Monday, October 26, 2015

Peter Drucker on integrity in leadership

Peter Drucker:

The proof of the sincerity and seriousness of a management is uncompromising emphasis on integrity of character. This, above all, has to be symbolized in management’s “people” decisions. For it is character through which leadership is exercised; it is character that sets the example and is imitated. Character is not something one can fool people about. The people with whom a person works, and especially subordinates, know in a few weeks whether he or she has integrity or not. They may forgive a person for a great deal: incompetence, ignorance, insecurity, or bad manners. But they will not forgive a lack of integrity in that person. Nor will they forgive higher management for choosing him.

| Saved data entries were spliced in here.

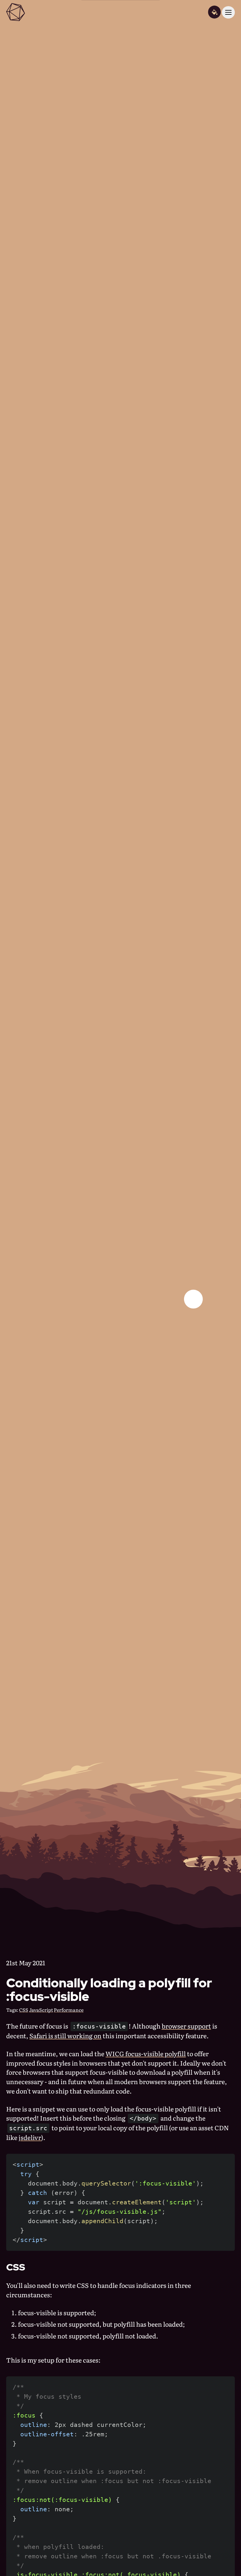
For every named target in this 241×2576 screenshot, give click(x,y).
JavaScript (41, 2009)
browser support (186, 2026)
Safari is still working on (65, 2035)
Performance (68, 2009)
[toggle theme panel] (214, 12)
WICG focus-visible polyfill (146, 2053)
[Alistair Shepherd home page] (15, 12)
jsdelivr (30, 2137)
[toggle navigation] (228, 12)
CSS (23, 2009)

This is particularly true of the people at the head of an enterprise. For the spirit of an organization is created from the top. If an organization is great in spirit, it is because the spirit of its top people is great. If it decays, it does so because the top rots; as the proverb has it, “Trees die from the top.” No one should ever be appointed to a senior position unless top management is willing to have his or her character serve as the model for subordinates.

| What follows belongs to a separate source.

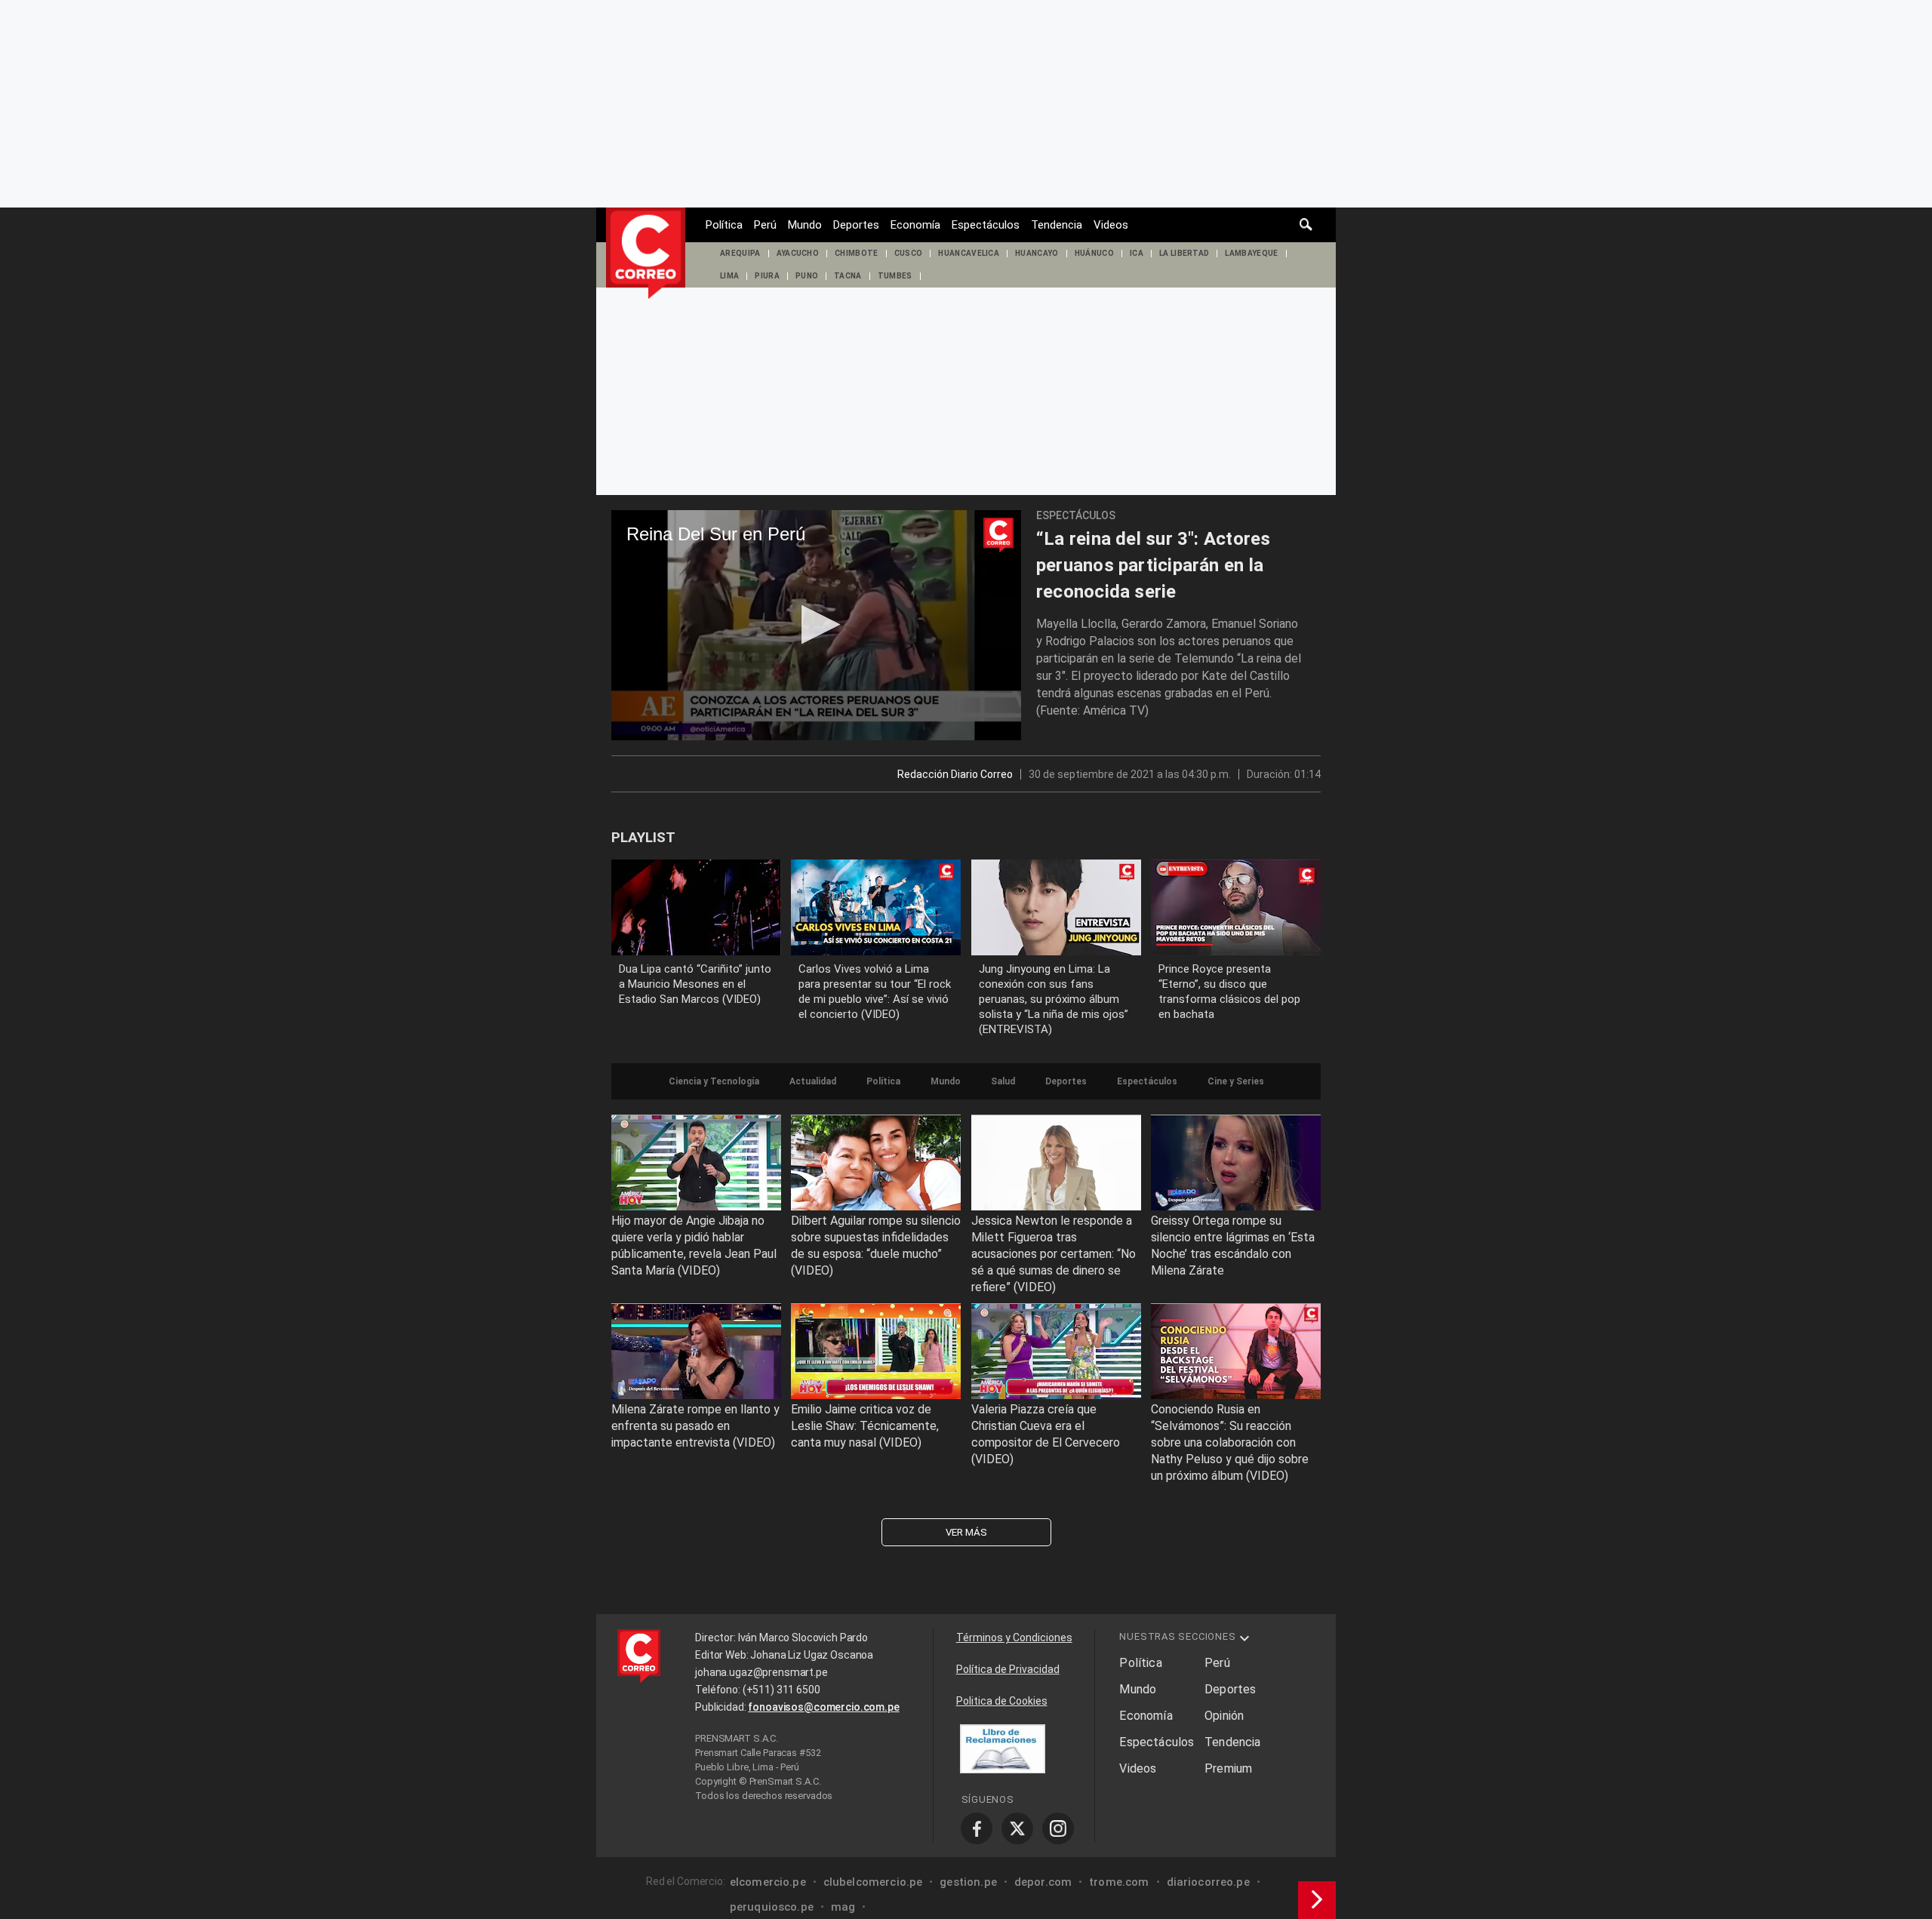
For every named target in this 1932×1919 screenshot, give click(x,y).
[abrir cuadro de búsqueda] (1306, 225)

From The Daily Drucker: 366 Days of Insight and Motivation for Getting the Right Things Done (New York: HarperCollins, 2004).
I thought of this passage as my university seeks to fill administrative positions on very short notice: who will lead?

With necessary changes in terminology, one might apply Drucker’s thinking to elections, with integrity of character as a primary consideration for a voter. I for one would find it impossible to vote for a candidate who did not evince some core element of integrity, however consonant with my views that candidate’s views might be.

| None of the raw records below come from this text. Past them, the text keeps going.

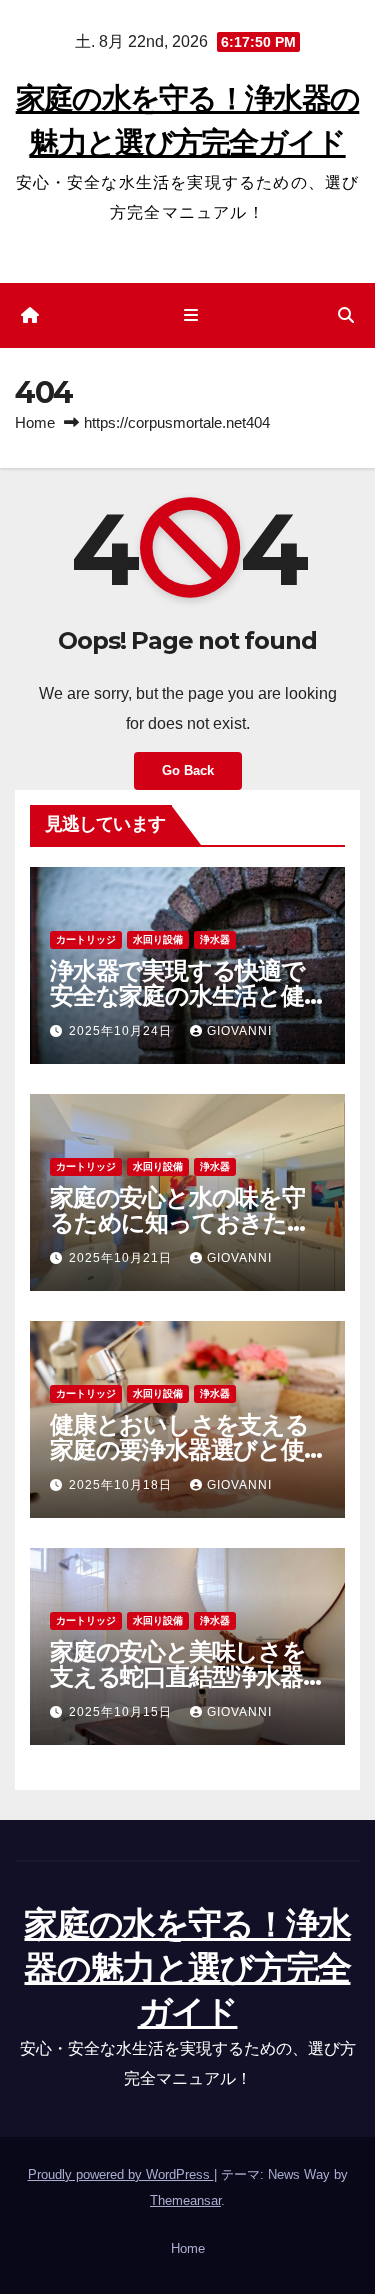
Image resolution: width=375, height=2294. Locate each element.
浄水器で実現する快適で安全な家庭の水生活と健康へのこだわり (177, 995)
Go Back (188, 770)
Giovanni (239, 1031)
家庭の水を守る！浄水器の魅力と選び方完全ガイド (187, 1968)
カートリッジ (86, 939)
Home (35, 422)
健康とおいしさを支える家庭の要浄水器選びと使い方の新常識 (179, 1449)
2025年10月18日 (122, 1485)
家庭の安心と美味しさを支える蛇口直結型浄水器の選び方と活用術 (178, 1676)
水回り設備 (158, 939)
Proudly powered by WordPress (121, 2174)
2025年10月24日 (122, 1031)
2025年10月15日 (122, 1712)
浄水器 (215, 939)
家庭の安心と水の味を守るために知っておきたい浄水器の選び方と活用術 (180, 1222)
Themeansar (185, 2200)
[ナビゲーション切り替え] (191, 316)
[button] (346, 315)
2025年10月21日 (122, 1258)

I don’t make a habit of reading books on management. I caught on to Peter Drucker after noticing the beautifully designed little book Managing Onself (Boston: Harvard Business School Press, 2008) on the front table in Brookline Booksmith. It’s a wonderful book for younger and older readers. Its core message: we must figure out our strengths and values and ways of working, and be who we are.

Other Drucker-related posts
Drucker and income disparity in higher education
On figuring out where one belongs

[I’ve borrowed my summary of Managing Oneself from another post. And if it doesn’t go without saying: Drucker assumes of course an enlightened managment. The “model for subordinates” would work with integrity rather than, say, blind obedience or sycophancy.]